Repeat every record exactly.

Start of Given entries

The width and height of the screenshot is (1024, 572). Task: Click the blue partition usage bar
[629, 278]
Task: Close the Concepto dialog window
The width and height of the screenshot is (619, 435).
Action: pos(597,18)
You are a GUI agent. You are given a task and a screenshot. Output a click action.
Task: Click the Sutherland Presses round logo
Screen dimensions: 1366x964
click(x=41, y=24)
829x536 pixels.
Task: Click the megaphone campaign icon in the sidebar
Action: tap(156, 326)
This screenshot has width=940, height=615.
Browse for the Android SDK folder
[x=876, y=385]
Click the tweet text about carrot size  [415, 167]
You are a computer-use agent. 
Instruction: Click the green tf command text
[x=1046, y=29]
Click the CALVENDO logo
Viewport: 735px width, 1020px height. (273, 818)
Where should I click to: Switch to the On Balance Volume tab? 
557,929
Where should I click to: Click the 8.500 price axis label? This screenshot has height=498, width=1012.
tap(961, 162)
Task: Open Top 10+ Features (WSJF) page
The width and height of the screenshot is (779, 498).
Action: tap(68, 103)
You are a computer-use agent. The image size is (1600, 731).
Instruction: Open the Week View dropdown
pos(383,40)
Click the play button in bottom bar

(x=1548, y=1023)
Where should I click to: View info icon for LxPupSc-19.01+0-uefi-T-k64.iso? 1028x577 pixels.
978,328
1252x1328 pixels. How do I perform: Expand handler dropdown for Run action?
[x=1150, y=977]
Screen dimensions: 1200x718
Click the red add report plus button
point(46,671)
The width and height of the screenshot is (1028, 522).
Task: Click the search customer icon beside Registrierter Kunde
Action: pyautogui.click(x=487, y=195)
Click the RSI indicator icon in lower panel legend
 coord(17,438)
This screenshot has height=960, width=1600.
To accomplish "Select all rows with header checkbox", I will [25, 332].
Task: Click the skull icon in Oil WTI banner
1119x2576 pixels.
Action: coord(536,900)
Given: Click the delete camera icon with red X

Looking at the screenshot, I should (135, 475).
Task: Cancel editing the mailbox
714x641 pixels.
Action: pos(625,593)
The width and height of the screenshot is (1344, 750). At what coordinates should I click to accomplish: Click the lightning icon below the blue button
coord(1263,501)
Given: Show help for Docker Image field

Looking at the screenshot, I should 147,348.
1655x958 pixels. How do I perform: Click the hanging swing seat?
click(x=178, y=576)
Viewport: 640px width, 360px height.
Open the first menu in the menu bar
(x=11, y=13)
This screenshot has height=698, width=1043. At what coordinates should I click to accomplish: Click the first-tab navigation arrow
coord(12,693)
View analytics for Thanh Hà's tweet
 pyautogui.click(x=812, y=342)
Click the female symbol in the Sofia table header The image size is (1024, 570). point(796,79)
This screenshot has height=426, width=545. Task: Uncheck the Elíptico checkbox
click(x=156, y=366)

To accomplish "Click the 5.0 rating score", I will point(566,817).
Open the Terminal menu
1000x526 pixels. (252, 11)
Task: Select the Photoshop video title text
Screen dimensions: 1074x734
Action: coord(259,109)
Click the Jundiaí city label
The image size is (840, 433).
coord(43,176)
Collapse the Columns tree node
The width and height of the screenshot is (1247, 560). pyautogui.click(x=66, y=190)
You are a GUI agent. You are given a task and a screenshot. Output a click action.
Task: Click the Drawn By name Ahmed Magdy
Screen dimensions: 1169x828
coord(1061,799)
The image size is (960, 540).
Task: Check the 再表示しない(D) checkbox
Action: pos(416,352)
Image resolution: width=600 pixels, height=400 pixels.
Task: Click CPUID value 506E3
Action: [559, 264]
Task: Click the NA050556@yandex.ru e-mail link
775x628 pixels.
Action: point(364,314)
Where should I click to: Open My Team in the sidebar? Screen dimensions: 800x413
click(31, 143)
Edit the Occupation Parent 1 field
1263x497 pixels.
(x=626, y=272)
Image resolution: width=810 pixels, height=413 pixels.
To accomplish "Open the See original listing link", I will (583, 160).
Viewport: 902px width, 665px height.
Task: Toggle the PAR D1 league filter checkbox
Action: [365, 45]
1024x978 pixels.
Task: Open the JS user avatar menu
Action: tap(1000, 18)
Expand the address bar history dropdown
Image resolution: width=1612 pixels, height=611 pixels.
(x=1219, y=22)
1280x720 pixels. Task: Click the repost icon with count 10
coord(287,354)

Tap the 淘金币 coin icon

End of Given entries

Task output —
The width and height of the screenshot is (1024, 572). Task: Click the blue partition usage bar
[629, 278]
Task: Close the Concepto dialog window
The width and height of the screenshot is (619, 435).
Action: pos(597,18)
You are a GUI agent. You are given a task and a screenshot. Output a click action.
Task: Click the Sutherland Presses round logo
Screen dimensions: 1366x964
click(x=41, y=24)
829x536 pixels.
Task: Click the megaphone campaign icon in the sidebar
Action: tap(156, 326)
This screenshot has width=940, height=615.
Browse for the Android SDK folder
[x=876, y=385]
Click the tweet text about carrot size  [415, 167]
You are a computer-use agent. 
Instruction: Click the green tf command text
[x=1046, y=29]
Click the CALVENDO logo
Viewport: 735px width, 1020px height. (273, 818)
Where should I click to: Switch to the On Balance Volume tab? 
557,929
Where should I click to: Click the 8.500 price axis label? This screenshot has height=498, width=1012.
tap(961, 162)
Task: Open Top 10+ Features (WSJF) page
The width and height of the screenshot is (779, 498).
Action: tap(68, 103)
You are a computer-use agent. The image size is (1600, 731).
Instruction: Open the Week View dropdown
pos(383,40)
Click the play button in bottom bar

(x=1548, y=1023)
Where should I click to: View info icon for LxPupSc-19.01+0-uefi-T-k64.iso? 1028x577 pixels.
978,328
1252x1328 pixels. How do I perform: Expand handler dropdown for Run action?
[x=1150, y=977]
Screen dimensions: 1200x718
Click the red add report plus button
point(46,671)
The width and height of the screenshot is (1028, 522).
Task: Click the search customer icon beside Registrierter Kunde
Action: pyautogui.click(x=487, y=195)
Click the RSI indicator icon in lower panel legend
 coord(17,438)
This screenshot has height=960, width=1600.
To accomplish "Select all rows with header checkbox", I will [25, 332].
Task: Click the skull icon in Oil WTI banner
1119x2576 pixels.
Action: coord(536,900)
Given: Click the delete camera icon with red X

Looking at the screenshot, I should (135, 475).
Task: Cancel editing the mailbox
714x641 pixels.
Action: pos(625,593)
The width and height of the screenshot is (1344, 750). At what coordinates should I click to accomplish: Click the lightning icon below the blue button
coord(1263,501)
Given: Show help for Docker Image field

Looking at the screenshot, I should 147,348.
1655x958 pixels. How do I perform: Click the hanging swing seat?
click(x=178, y=576)
Viewport: 640px width, 360px height.
Open the first menu in the menu bar
(x=11, y=13)
This screenshot has height=698, width=1043. At what coordinates should I click to accomplish: Click the first-tab navigation arrow
coord(12,693)
View analytics for Thanh Hà's tweet
 pyautogui.click(x=812, y=342)
Click the female symbol in the Sofia table header The image size is (1024, 570). point(796,79)
This screenshot has height=426, width=545. Task: Uncheck the Elíptico checkbox
click(x=156, y=366)

To accomplish "Click the 5.0 rating score", I will point(566,817).
Open the Terminal menu
1000x526 pixels. (252, 11)
Task: Select the Photoshop video title text
Screen dimensions: 1074x734
Action: coord(259,109)
Click the Jundiaí city label
The image size is (840, 433).
coord(43,176)
Collapse the Columns tree node
The width and height of the screenshot is (1247, 560). pyautogui.click(x=66, y=190)
You are a GUI agent. You are given a task and a screenshot. Output a click action.
Task: Click the Drawn By name Ahmed Magdy
Screen dimensions: 1169x828
coord(1061,799)
The image size is (960, 540).
Task: Check the 再表示しない(D) checkbox
Action: pos(416,352)
Image resolution: width=600 pixels, height=400 pixels.
Task: Click CPUID value 506E3
Action: [559, 264]
Task: Click the NA050556@yandex.ru e-mail link
775x628 pixels.
Action: point(364,314)
Where should I click to: Open My Team in the sidebar? Screen dimensions: 800x413
click(31, 143)
Edit the Occupation Parent 1 field
1263x497 pixels.
(x=626, y=272)
Image resolution: width=810 pixels, height=413 pixels.
To accomplish "Open the See original listing link", I will (583, 160).
Viewport: 902px width, 665px height.
Task: Toggle the PAR D1 league filter checkbox
Action: [365, 45]
1024x978 pixels.
Task: Open the JS user avatar menu
Action: tap(1000, 18)
Expand the address bar history dropdown
Image resolution: width=1612 pixels, height=611 pixels.
(x=1219, y=22)
1280x720 pixels. Task: Click the repost icon with count 10
coord(287,354)

Tap the 淘金币 coin icon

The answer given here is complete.